The hiring and firing flexibility that this Act grants to our employers so that they can achieve future efficiencies should scare all teachers, whether they see themselves as darlings of administration or not. Voluntary and un-remunerated activities may well add value to a teacher's employment profile, but they won't address the cost savings needed by school districts in the near future - such savings will only be achieved by contracting out much of our work to lower paid teaching assistants and/or to the lowest-bidding private community and online agencies.
Teachers in this province better wake up now to the need to act in unison against Bill 22. The perils of our Action Plan pale in comparison to the nightmare George Abbot has in store for us. And don't depend upon a future NDP government rescinding this legislation without a similar battle - they won't, the potential cost-savings to BC's tax-payers are too huge to contemplate such a gratuitous and generous act. We must act now to convince the public that the enhancement of managerial rights and the pursuit of greater cost efficiencies will not make public education in this province better - it will make it worse, much worse, both for teachers and for children.
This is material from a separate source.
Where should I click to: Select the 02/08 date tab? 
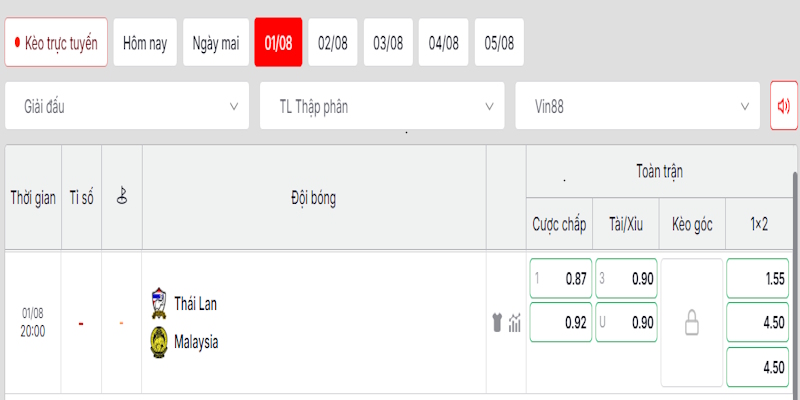click(x=333, y=43)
It is our profession to defend, they are our jobs to preserve - vote and act knowing what truly is at stake."
I hope the teachers of BC and Ontario keep fighting.
ReplyDeleteFinally, another person who clearly states that Bill 22 is the end of modern public education as we know it.
ReplyDeleteTeachers need to vote Yes:
http://www.unionbook.org/group/bc-teachers-solidarity-page/forum/topics/vote-yes-or-the-greatest-fear-in-the-staffrooms-of-bc-public
This is the fight of my career. I'm fighting for my students, for public education, for my profession, for my children. I can not look back knowing that I could do something else. I am not a facilitator; I am not a widget; I am not two-dimensional. I craft; I inspire; I learn; I counsel; I teach; I am THREE-dimensional. Both the Liberals and the (likely) future NDP government should know that I am prepared to walkout of my position both temporarily and permanently. I am a militant physics teacher. Look out!!!!